[Поставленная задача a]:
Назовите все явления, которые, согласно фрагменту о политике и нравственности, утверждаются в обществе как гарант свободомыслия философа и честности политика.

[Фрагмент документа]:
┌────────

Но, конечно же, сам политик должен быть человеком нравственным. В любом случае для него решающим должен быть фактор: как, каким образом, какими средствами будет достигаться та или иная политическая цель.
Думается, что вообще нельзя говорить о высокой политической культуре человека, если он нравственно ущербен. Нравственность и политическая культура должны быть слиты воедино, должны быть органично присущи человеку. Больше того, именно нравственности должно отдать приоритет. В свое время об этом очень хорошо сказал Н.А. Бердяев: "Политика должна занять свое подчиненное" второстепенное место, должна перестать определять критерии добра и зла, должна покориться духу и духовным целям... Должна быть преодолена диктатура политики, от которой мир задыхается и исходит кровью. Духовная жизнь должна вновь занять подобающее ей иерархически - преобладающее место... Суровый исторический пессимизм освобождает нас от великих земных утопий совершенного общественного устранения. Но он не освобождает нас от долга осуществлять всеми силами Христову правду... Не легко победить радикальное зло человеческой природы и природы мира... Но отсюда не следует, что мы должны соглашаться на власть зла и на злую власть, что воля наша не должна быть направлена к максимуму правды в жизни" .
Политики должен быть честным. Иметь мужество уйти в отставку, если его программа отклоняется, или если он не в состоянии эффективно выполнять свои обязанности. Он должен обладать понятием чести, чувством собственного достоинства, быть способным идти на конфронтацию ради защиты своей чести. А это вовсе нелегко. Терять приходится многое; положение в обществе, материальное благополучие, душевную уравновешенность. Можно ожидать дискредитации, остракизма. А в сталинские времена можно было потерять все, в том числе и жизнь. Так что мужество политику, безусловно, необходимо. Как, впрочем, необходимо оно и философу, если он свободолюбив и стремится защищать свое право на свободомыслие. Ведь еще совсем недавно любая, отличающаяся от официальной позиция осуждалась и подавлялась.
Однако, подчеркнем, главным гарантом свободомыслия философа, честности и нравственной порядочности политика должно быть само общество. Утверждающиеся в нем демократия, гласность, терпимость, нравственность. Союз философии и политики, философов и политиков необходим сегодня и для осмысления и решения вставших перед человечеством всемирно-исторических, глобальных задач. Нельзя уяснить эти задачи иначе, как лишь обозревая их с философской "высоты"; их можно решить лишь на пути формирования такого политического самосознания, которое включало бы в себя способность действовать ответственно. Как сказал однажды Гегель, идеальным является такое соединение философии и политики, при котором в политикe находят свое выражение философские принципы разума.

└────────

[Поставленная задача b]:
Найдите в записях все строки, содержащие слово "icon", и перепишите их. Регистр букв имеет значение.

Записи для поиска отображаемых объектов

┌────────

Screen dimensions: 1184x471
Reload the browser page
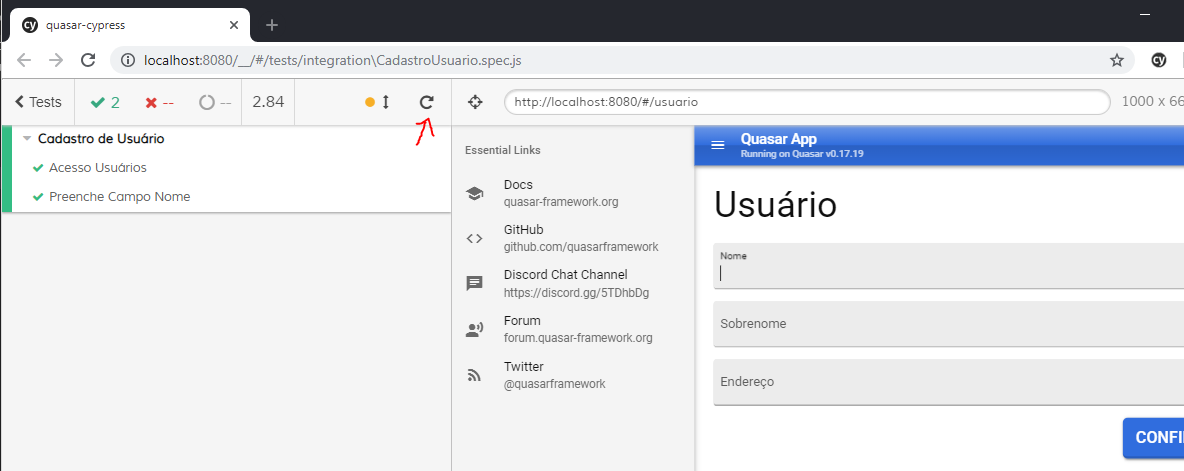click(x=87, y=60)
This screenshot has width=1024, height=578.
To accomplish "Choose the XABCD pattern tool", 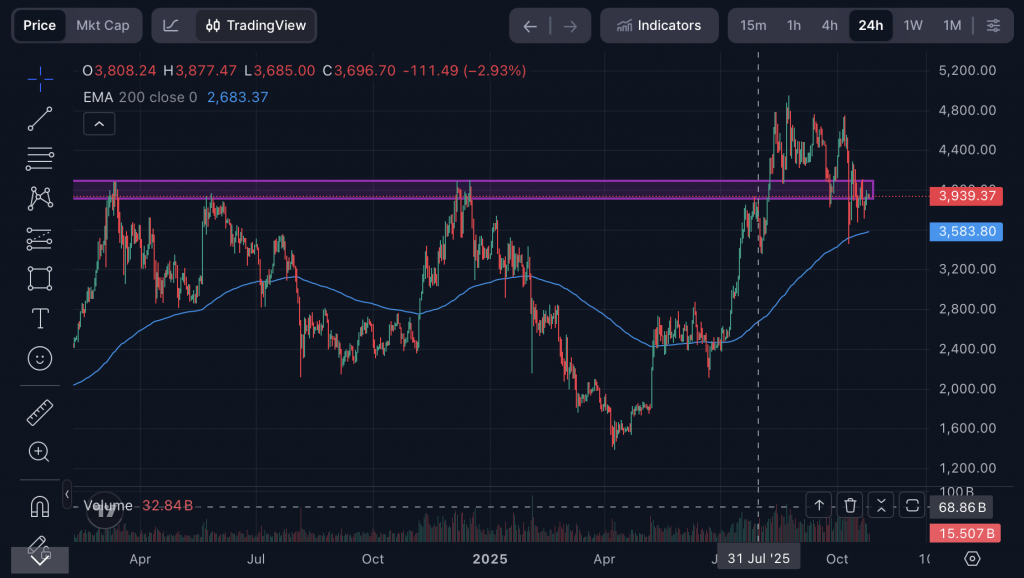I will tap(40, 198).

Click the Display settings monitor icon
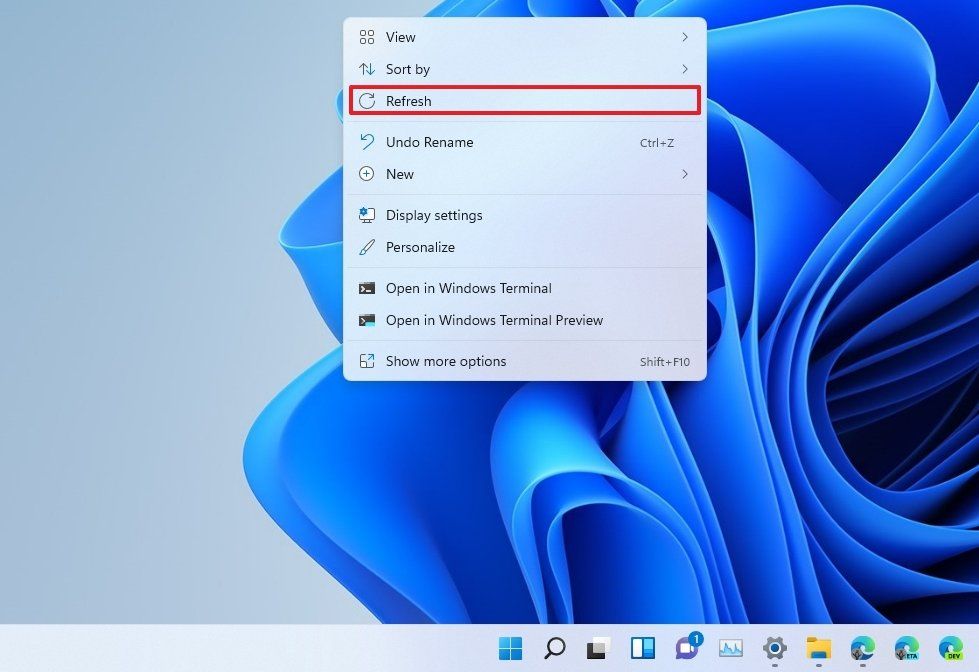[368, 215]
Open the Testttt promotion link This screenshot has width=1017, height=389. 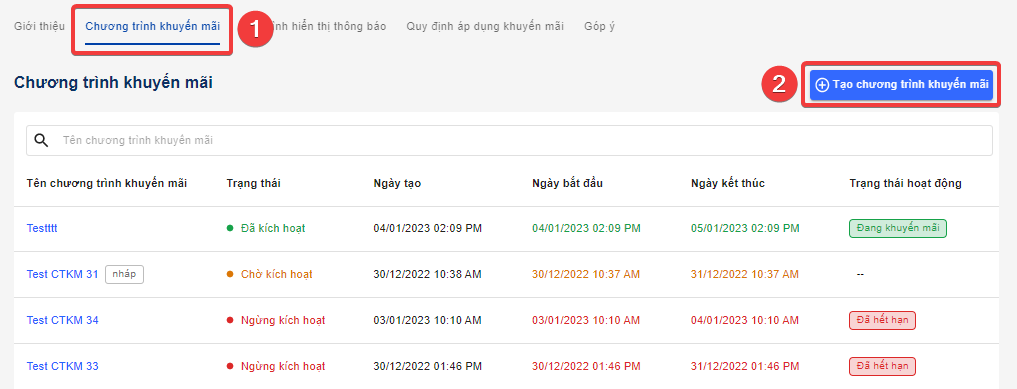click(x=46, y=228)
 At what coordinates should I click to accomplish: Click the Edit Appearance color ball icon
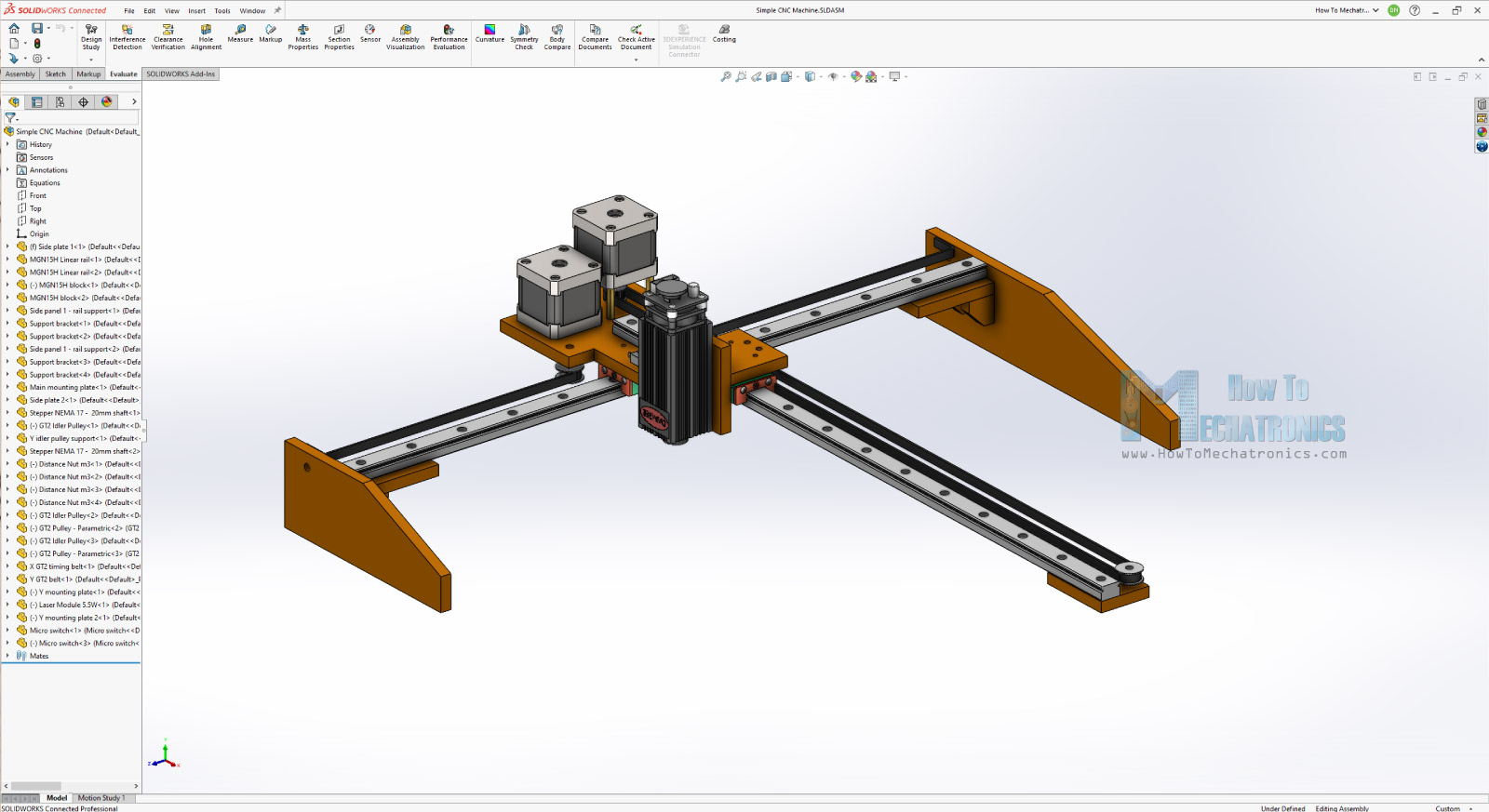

└────────

[Результат a]:
Демократия, гласность, терпимость, нравственность.

[Результат b]:
Click the Display settings monitor icon
 At what coordinates should I click to accomplish: Click the Edit Appearance color ball icon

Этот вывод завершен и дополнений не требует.